The hell does "Have at you" mean?

What is the origin of this? What does it really mean, it doesn’t make sense to me :frowning: You know what I mean, people say have at you before a fight. What’s that all about? I actually searched the SDMB this time, but nothing came back so, please help me with this one :slight_smile:

Same thing as “Put up yer dukes!”

As far as I know, which ain’t far, it first appears in the fight scene in Act V of Hamlet. Hamlet and Laertes are duelling and both get hit with a poisoned sword. Both die, Laertes “justly killed with mine own treachery” like a woodcock…

Interesting question.

The closest I could come is a speculation based on an entry in the OED (WAG Alert!).

The phrase “have at avail” means to have at an advantage and the earliest citation is to Malory (Le Morte D’Arthur) in the phrase* “Him thought no worship to have a knight at such avail, . . .”
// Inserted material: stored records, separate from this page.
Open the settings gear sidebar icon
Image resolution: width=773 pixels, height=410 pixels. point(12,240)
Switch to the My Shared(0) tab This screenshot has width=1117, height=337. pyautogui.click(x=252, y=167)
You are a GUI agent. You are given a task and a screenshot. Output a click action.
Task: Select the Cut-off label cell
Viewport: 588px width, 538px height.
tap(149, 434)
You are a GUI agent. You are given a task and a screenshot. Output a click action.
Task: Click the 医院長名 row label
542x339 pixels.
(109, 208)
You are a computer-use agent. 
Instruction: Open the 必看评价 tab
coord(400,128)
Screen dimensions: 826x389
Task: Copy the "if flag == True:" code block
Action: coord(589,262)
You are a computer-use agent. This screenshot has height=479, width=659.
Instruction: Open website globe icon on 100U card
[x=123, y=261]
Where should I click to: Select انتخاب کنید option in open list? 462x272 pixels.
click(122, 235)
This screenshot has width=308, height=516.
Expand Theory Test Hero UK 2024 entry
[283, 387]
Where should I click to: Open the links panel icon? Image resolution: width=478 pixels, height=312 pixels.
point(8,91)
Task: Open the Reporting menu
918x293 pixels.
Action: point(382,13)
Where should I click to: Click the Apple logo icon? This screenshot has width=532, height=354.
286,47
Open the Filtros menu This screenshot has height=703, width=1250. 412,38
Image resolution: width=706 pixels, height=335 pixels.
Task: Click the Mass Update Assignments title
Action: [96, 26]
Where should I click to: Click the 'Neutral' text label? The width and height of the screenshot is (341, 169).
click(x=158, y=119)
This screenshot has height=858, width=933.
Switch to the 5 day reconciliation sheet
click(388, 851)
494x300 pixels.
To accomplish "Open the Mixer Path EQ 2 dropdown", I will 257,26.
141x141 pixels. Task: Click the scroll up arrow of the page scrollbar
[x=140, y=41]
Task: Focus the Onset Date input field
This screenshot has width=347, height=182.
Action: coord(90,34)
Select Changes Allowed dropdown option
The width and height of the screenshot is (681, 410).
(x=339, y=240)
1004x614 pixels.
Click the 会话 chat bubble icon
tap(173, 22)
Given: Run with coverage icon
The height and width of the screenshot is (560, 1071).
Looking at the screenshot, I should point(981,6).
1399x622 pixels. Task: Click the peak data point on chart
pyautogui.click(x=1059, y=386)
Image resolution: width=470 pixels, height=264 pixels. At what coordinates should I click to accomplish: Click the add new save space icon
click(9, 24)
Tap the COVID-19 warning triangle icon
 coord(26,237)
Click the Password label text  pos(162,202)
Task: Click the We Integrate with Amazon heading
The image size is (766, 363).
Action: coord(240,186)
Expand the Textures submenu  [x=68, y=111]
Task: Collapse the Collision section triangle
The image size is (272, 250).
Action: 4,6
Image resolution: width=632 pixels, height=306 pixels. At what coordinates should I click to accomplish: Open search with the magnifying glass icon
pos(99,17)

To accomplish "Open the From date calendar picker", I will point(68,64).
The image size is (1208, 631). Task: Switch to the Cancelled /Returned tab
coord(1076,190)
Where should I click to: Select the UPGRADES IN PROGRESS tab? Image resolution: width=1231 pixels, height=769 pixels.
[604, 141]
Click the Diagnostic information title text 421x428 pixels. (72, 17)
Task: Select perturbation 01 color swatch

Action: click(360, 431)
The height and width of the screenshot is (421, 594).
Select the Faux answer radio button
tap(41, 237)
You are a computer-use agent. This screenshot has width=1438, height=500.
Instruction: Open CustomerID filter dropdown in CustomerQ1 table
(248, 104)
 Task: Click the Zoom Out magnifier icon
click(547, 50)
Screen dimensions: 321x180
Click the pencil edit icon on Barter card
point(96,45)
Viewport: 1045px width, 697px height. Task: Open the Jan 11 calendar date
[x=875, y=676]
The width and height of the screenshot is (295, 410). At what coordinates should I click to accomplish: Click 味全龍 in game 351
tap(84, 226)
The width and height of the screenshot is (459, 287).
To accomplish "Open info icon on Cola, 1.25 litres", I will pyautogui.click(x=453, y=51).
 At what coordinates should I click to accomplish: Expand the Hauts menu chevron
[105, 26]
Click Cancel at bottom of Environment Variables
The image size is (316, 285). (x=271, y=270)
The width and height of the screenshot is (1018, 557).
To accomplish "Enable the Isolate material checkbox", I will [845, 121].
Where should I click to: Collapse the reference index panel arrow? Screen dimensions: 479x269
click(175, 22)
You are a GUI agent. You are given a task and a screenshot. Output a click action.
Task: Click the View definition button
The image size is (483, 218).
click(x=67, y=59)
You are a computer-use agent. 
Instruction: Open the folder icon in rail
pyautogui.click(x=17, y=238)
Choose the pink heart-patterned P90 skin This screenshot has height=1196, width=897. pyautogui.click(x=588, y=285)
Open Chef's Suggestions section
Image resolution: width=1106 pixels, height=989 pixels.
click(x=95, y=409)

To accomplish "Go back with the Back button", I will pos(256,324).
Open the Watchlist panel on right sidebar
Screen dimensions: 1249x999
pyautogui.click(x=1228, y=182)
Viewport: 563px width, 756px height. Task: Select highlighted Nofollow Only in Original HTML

It is possible that the phrase reappeared a few times as “to have at avail,” meaning to have the advantage of, and then transferring to a call by a challenger that “I have you at avail,” leading, eventually, to a shortening in which “avail” was dropped as understood (at the time).
*Actually “Hym thought no worship to haue a knyght at suche auaille, . . .”

I’m with Bosda Di’Chi of Tricor. I would WAGuess it means ‘Have (a go) at you’.
You know, ‘to dance’, ‘get ya chum (some)’, etc.
If you feel froggy - leap.

I mostly recall seeing it in the Krazy Kay comic strips, where Ignatz Mouse would heave a brick at Krazy, yelling, “Have at you!” I think I have also seen it in 19th-century novels, usually being yelled by bar patrons at impromptu fights.

Totally uninformed etymological speculation here, but I bet it’s a corruption of some French expression for “Guard yourself, here I come.” Maybe “Sauvez vous”, or something like that.